Le Jésuite, l’Indien et les Communs

Dans cet épisode : une rencontre imaginaire entre la série d’Arte « Le monde et sa propriété » et le film « The Mission », de Joffé. Les traits de Gaël Giraud et de Jeremy Irons se mêlent ici pour révéler les failles des idéaux légalistes occidentaux et mettre en perspective le destin tragique des peuples amazoniens. L’occasion d’interroger et mettre en perspective le concept de Commun.

Hommes et chien au parc. Photo : ©Martin_Collette

Dans le film The Mission (Roland Joffé, 1986), des missionnaires Jésuites s’enfoncent dans les hautes terres d’Amazonie pour y fonder des villages modèles évangélisés. L’action se déroule au XVIIIème siècle. Des Guaranis pacifiées et sédentarisés, christianisés par la musique, bâtissent des églises et chantent en chœur les louanges de Dieu, tout en continuant à vivre selon leurs coutumes, en symbiose étroite avec la forêt. Mais bientôt, en raison d’un transfert de souveraineté coloniale, les émissaires du roi et des entrepreneurs avides de richesse décident de reprendre le contrôle de la région, avec l’intention d’exploiter et réduire en esclavage la main-d’œuvre indigène. Pour sauver l’ordre des Jésuites et préserver l’alliance protectrice de l’Église avec l’État, les autorités religieuses imposent de démanteler les missions amazoniennes. Nos missionnaires, incarnés notamment par Jeremy Irons et Robert De Niro, font face à un douloureux dilemme : abandonner les Guaranis à leur sort ou mourir aux côtés des guerriers de la forêt.

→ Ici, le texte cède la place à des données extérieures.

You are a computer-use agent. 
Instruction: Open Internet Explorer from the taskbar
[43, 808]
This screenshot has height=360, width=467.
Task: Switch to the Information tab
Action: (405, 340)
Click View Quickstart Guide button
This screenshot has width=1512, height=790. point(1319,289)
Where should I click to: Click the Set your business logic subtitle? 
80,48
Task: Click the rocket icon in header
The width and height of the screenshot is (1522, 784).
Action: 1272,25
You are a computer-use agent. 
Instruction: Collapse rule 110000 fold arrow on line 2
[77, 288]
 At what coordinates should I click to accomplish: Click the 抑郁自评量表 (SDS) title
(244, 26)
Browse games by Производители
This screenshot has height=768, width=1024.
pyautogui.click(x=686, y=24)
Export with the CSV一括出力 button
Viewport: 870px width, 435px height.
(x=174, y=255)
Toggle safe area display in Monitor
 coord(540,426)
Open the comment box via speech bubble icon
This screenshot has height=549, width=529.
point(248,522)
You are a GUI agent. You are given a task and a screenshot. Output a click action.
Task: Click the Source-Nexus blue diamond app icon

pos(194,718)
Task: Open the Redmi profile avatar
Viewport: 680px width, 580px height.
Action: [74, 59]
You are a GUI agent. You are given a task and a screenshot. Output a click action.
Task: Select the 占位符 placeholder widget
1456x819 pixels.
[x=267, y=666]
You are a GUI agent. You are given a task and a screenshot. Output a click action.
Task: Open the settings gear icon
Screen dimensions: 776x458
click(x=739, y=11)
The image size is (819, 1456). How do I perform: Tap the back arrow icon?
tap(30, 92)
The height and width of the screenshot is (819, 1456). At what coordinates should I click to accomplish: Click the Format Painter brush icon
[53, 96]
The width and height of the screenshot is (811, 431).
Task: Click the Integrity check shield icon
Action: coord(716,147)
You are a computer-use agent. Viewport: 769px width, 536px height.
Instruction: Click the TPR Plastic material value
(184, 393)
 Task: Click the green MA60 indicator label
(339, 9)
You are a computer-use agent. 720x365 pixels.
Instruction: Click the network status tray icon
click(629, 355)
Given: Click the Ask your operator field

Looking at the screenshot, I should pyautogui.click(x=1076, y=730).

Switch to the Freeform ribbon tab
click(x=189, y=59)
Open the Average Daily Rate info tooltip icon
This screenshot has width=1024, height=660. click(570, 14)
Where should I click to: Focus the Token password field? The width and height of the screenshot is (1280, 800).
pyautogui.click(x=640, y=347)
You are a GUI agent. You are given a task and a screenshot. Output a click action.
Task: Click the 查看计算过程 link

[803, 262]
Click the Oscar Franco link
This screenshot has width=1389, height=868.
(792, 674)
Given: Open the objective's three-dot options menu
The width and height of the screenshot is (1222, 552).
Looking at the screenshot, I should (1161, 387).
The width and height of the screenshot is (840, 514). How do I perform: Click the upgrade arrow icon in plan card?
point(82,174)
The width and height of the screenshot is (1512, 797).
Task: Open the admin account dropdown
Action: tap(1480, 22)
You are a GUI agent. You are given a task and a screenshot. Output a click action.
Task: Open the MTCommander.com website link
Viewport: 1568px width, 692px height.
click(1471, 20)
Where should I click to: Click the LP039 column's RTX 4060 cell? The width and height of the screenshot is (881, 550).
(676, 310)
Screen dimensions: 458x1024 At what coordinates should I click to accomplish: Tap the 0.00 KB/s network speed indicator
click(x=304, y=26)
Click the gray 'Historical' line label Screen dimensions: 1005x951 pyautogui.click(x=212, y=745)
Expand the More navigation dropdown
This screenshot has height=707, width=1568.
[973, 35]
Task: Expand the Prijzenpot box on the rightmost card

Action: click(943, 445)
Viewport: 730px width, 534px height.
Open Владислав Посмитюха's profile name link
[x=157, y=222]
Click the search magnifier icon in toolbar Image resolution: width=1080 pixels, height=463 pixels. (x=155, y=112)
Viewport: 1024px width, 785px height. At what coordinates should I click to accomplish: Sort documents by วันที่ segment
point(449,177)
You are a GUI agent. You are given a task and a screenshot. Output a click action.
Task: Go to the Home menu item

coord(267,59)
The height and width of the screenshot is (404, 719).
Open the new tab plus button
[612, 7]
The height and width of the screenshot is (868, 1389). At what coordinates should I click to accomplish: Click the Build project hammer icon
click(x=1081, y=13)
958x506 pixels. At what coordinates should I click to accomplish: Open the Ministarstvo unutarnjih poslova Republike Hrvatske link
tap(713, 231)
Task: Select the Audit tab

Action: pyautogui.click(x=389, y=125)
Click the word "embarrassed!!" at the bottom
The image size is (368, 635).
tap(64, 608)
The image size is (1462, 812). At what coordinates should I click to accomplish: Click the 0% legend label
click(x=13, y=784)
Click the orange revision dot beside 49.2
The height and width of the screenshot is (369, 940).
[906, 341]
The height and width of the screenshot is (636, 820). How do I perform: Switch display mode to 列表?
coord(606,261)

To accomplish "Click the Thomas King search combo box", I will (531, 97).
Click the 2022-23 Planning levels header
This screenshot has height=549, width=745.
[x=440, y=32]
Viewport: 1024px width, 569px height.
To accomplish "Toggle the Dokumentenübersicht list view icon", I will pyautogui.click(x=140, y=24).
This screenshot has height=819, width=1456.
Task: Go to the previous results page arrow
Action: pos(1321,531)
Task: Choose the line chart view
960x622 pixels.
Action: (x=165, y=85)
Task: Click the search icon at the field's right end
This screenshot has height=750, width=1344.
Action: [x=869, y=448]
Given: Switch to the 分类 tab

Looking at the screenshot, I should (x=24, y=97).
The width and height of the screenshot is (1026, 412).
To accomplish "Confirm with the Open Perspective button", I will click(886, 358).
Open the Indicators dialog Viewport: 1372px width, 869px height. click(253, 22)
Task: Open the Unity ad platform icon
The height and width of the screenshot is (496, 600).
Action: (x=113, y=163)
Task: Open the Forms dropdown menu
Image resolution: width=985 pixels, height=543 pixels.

Le souvenir du film, récemment revu, s’est imposé à mon esprit tandis que je regardais un épisode de la série « Le monde et sa propriété »[1], où des juristes et économistes s’expriment sur le concept de propriété, ses origines et ses implications. Parmi les thèmes abordés, il y a l’épineuse question des « communs ». Et au nombre des experts conviés à s’exprimer, se trouvait l’économiste Gaël Giraud, lui-même prêtre jésuite. Cette coïncidence minime a été comme le point focal d’une projection qui propulsa ce débat juridique et policé dans la jungle sud-américaine du dix-huitième siècle, les traits de Giraud se superposant à ceux de Jeremy Irons, déchiré entre sa quête d’un paradis terrestres et le réalisme sordide d’une Église à la remorque des États colonisateurs. Dans ce décor mouvementé où le droit se fait aussi touffu et obscur que la forêt la plus dense, j’eus la conviction que Giraud exprimait une position aussi ambigüe et illusoire que celle de ses aînés. Ce n’est pas là un motif de reproche, car c’est toute la thématique des communs qui se révèle imprégnée des paradoxes et difficultés d’un droit occidental voguant sur le cours tourmenté d’une histoire de spoliation et de domination, rendant utopique les efforts désespérés des belles âmes soucieuses d’ordonner le monde.